Lab tests:
- Routine screening of family members of children with NCC is not recommended. If at all screening is performed, fecal testing of the family for ova/cyst can be done.
- The use of serological tests for diagnosis and clinical decision making in children with NCC is not recommended.
Radiological tests:
- The MRI need not be done following CT in the following situations -
- The CT conclusively demonstrates the presence of a scolex within the cyst
- In the absence of demonstration of scolex –
- If a solitary cystic/ring-enhancing lesion has all other typical sizes, shape, and location characteristics of NCC
- Multiple lesions in different stages are present, including some cystic or ring enhancing or calcified
- MRI should be considered after CT in the following situations –
- Atypical imaging features (conglomerate lesions, subarachnoid or intraventricular lesions) along with the absence of scolex
- CT features create suspicion of intraventricular, subarachnoid, or intraspinal NCC
- Atypical clinical features including features of meningitis, encephalopathy, vision loss, fleeting headaches, stroke like features and behavioral changes.
- MR sequences like MR spectroscopy and Magnetisation transfer imaging if MRI failed to differentiate from tuberculoma.

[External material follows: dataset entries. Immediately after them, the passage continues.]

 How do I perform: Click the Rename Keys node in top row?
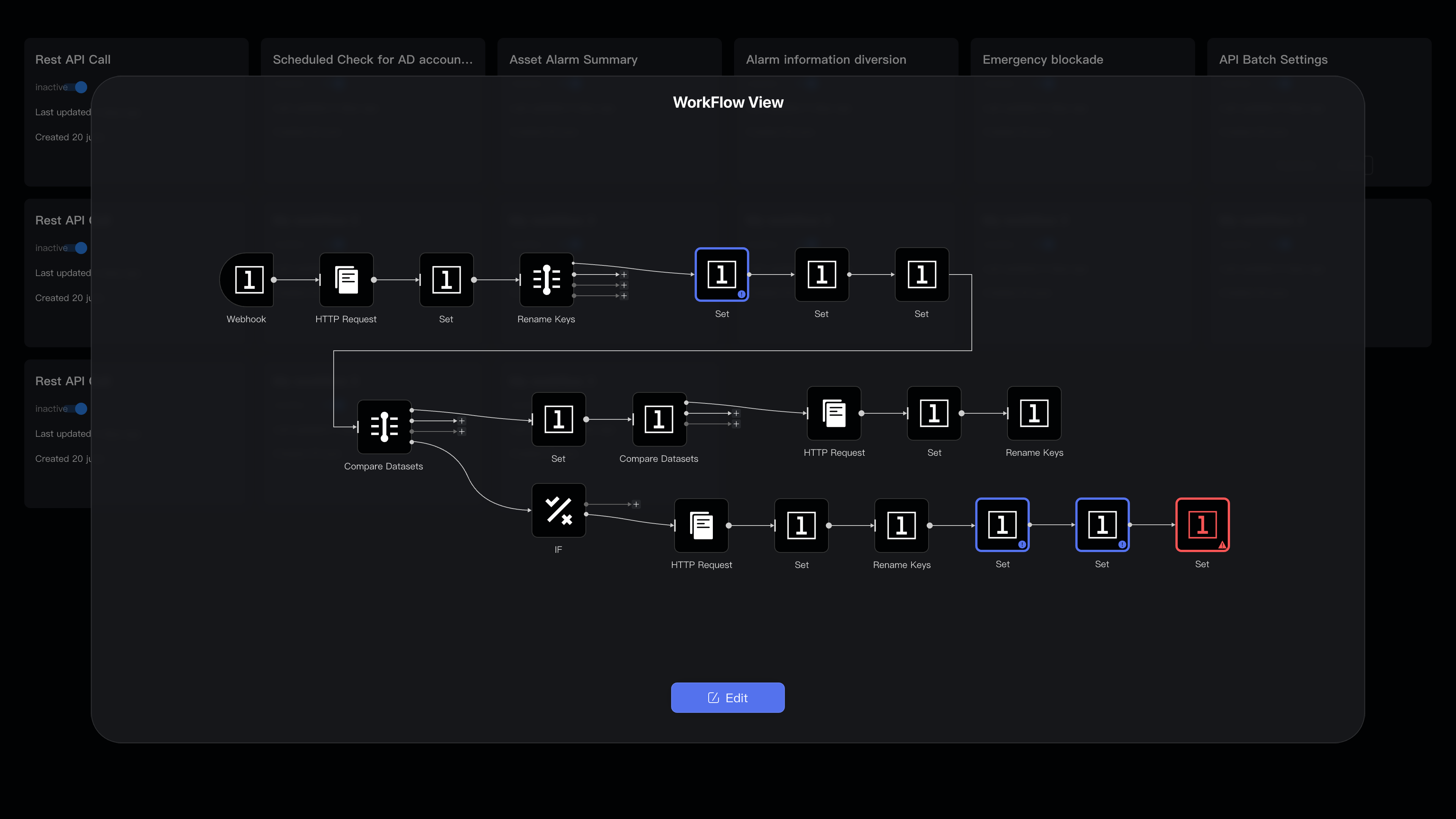546,280
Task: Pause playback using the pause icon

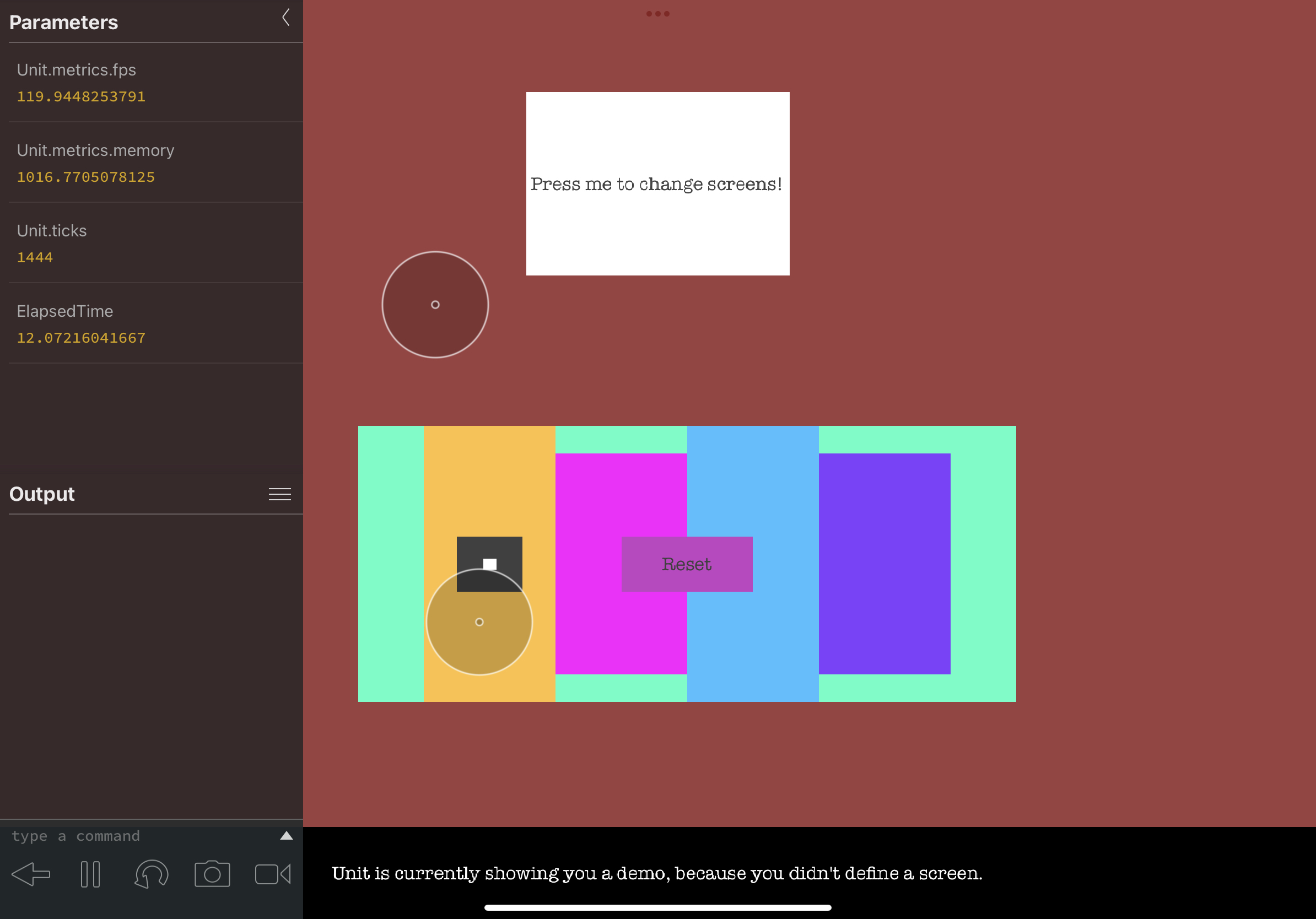Action: pyautogui.click(x=90, y=874)
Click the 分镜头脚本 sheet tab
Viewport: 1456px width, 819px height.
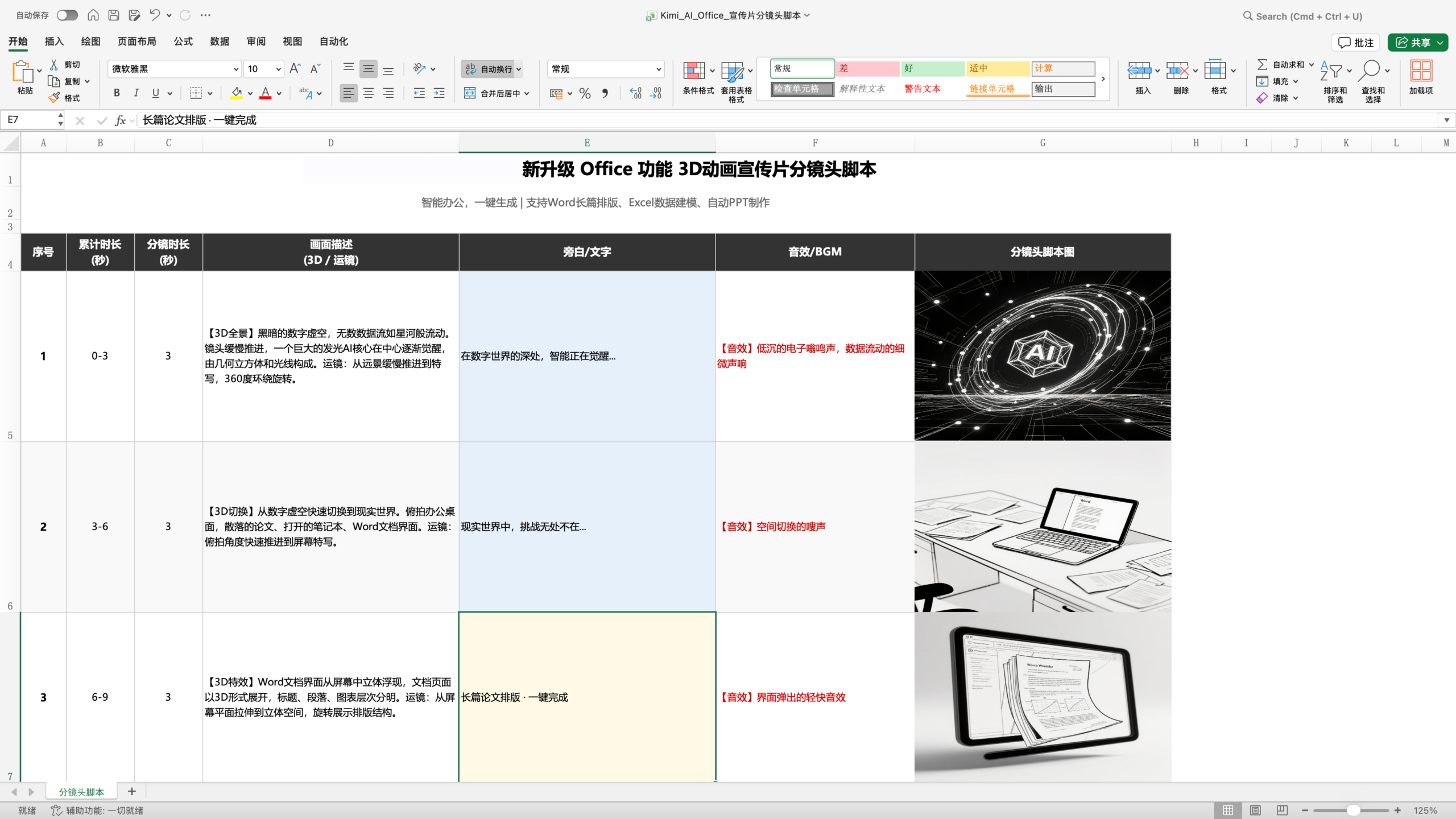click(x=80, y=791)
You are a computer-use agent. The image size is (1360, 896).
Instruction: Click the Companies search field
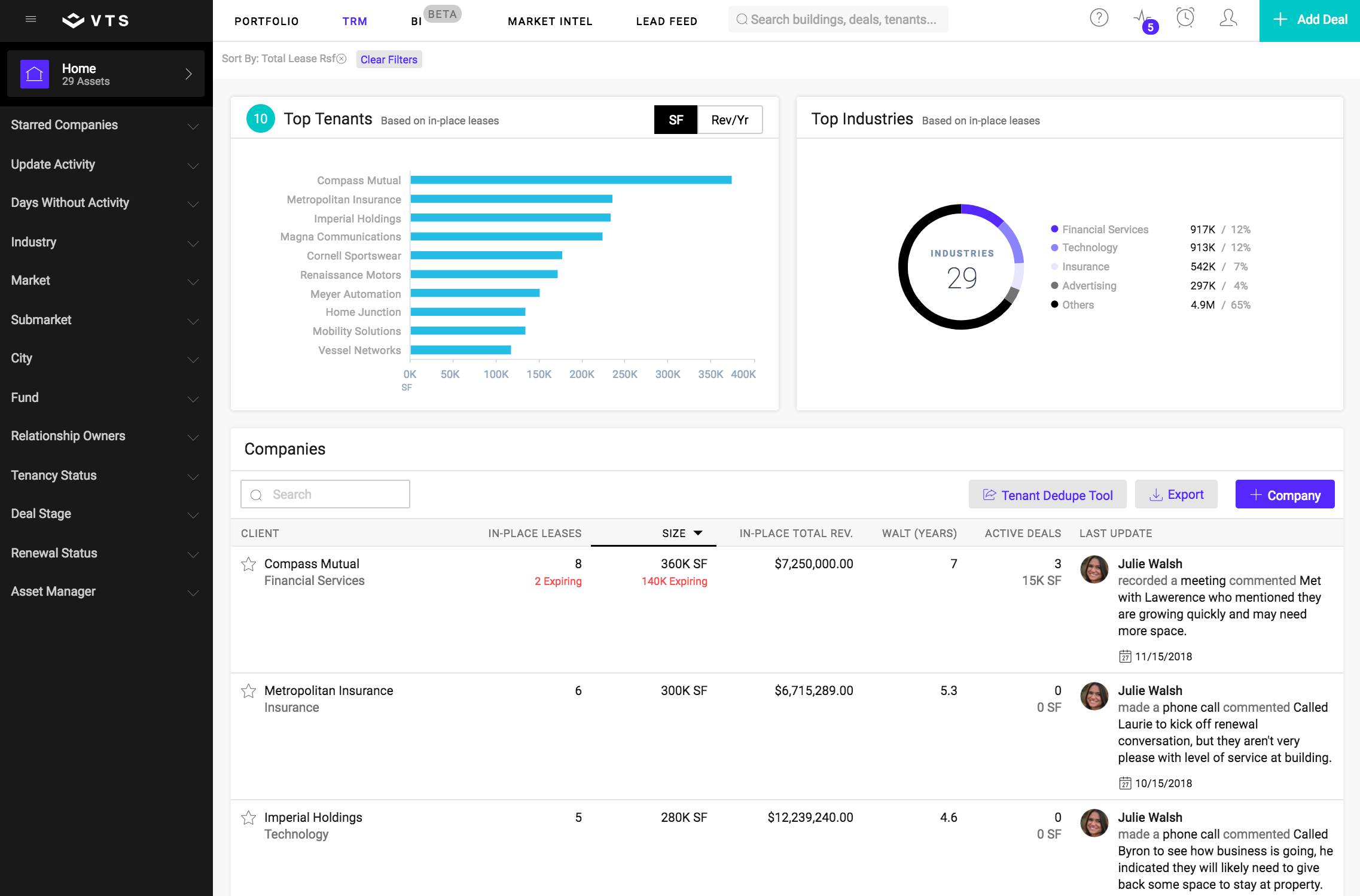tap(325, 495)
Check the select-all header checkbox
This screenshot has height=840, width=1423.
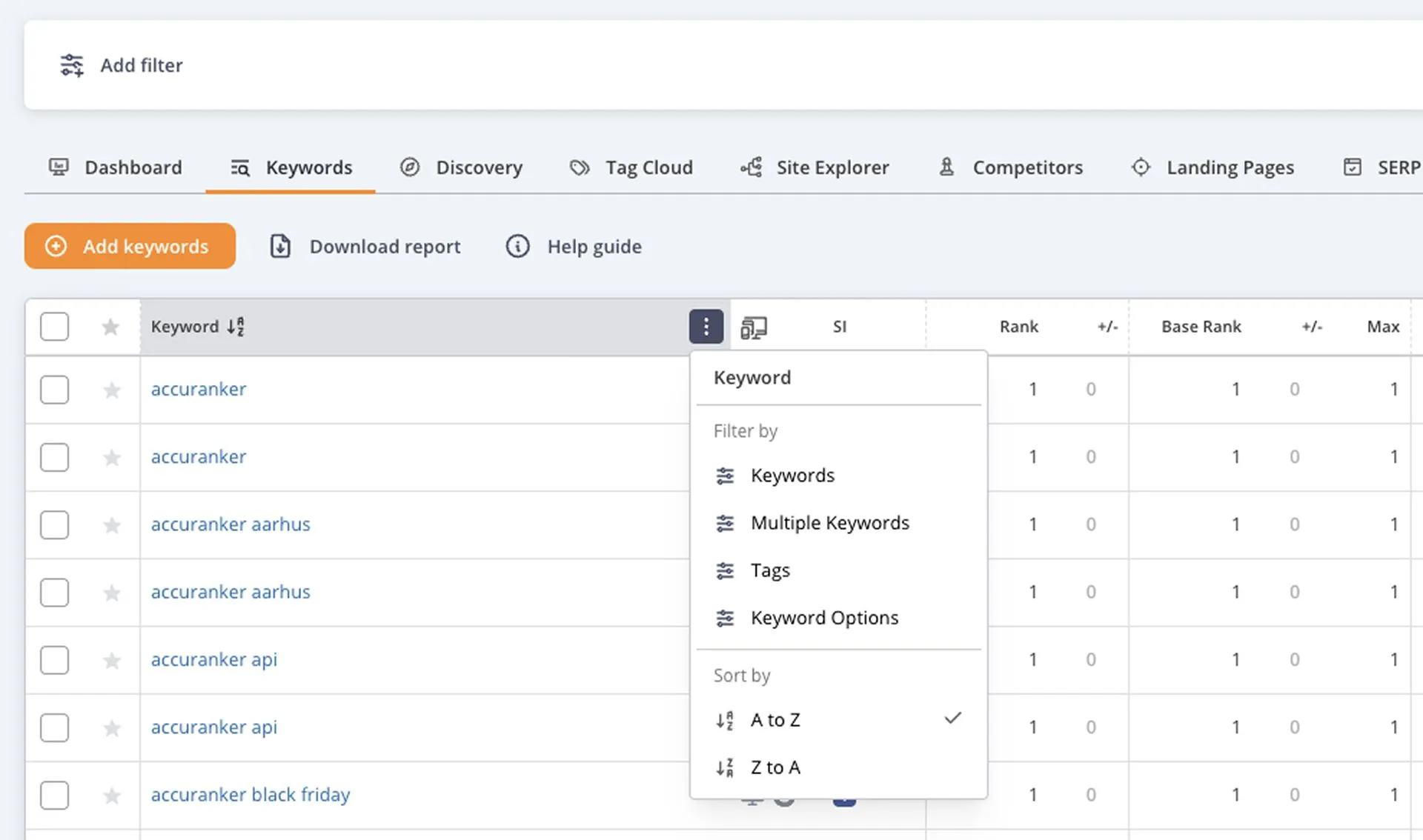tap(55, 327)

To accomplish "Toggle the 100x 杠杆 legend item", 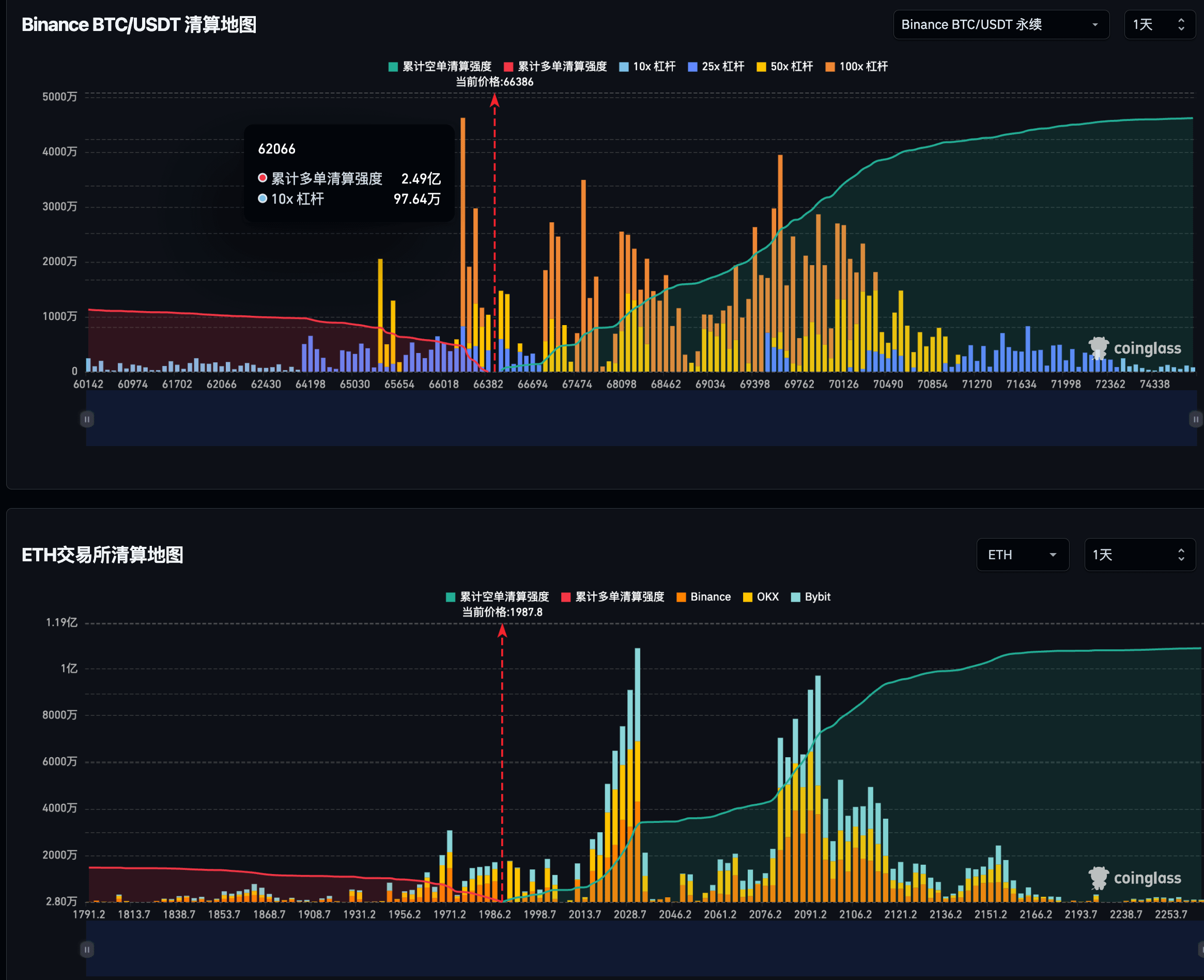I will [856, 67].
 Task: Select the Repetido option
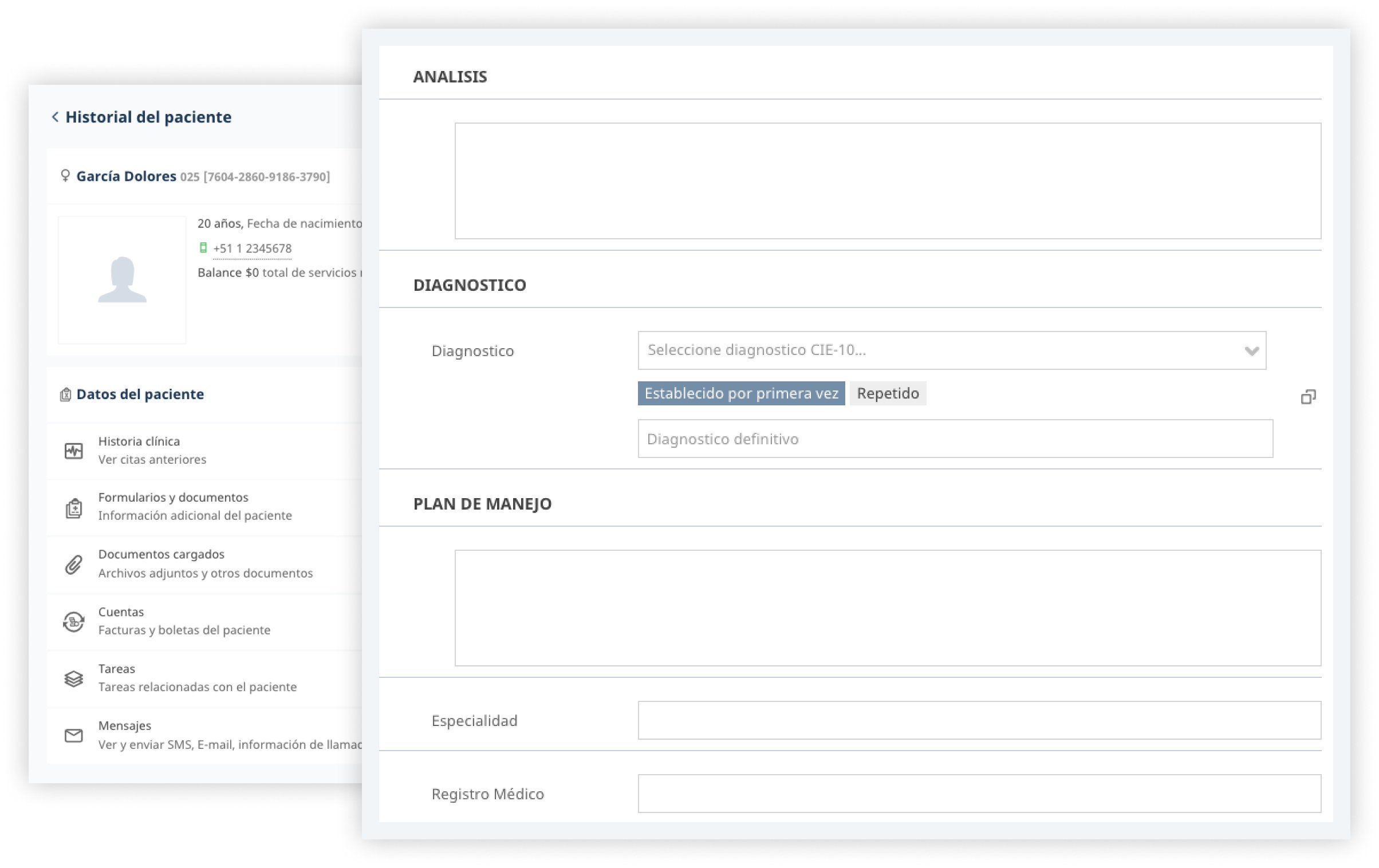coord(888,393)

- In the absence of conclusive evidence
- the features favoring NCC
- Solitary well defined, thin-walled cystic or ring-enhancing lesion usually <2 cm in size with mild perilesional edema in a typical location of grey-white matter junction or basal ganglia
- multicentricity of lesions with lesions showing different estages
- repeat contrast-enhanced MRI may be performed at an interval of 6-8 weeks to look for interval change
- After treatment MRI done at 6mo unless worsening/new symptom/sign
Treatment:
Intraparenchymal cyst:
1 viable cyst: Albendazole 10-14days
≥ 2 viable cyst: Albendazole + Praziquantel,
10-14 days
[Albendazole: 15mkd BD Max: 1200mg/d,
Praziquantel: 50mkd Max: 3600mg/d ]
Atypical cyst:
Cysticercal encephalitis: i.v pulse steroids
Methylprednisolone: 10-30mkd Max:1000mg/d 3-5days
Dexamethasone: 3-6mkd max:16mg/d 3-5days.
persistent viable cysts:
Antiseizure medication for single cyst is 6 months if lesion resolves in follow up and 24 months if there is multiple lesions or persisting lesions.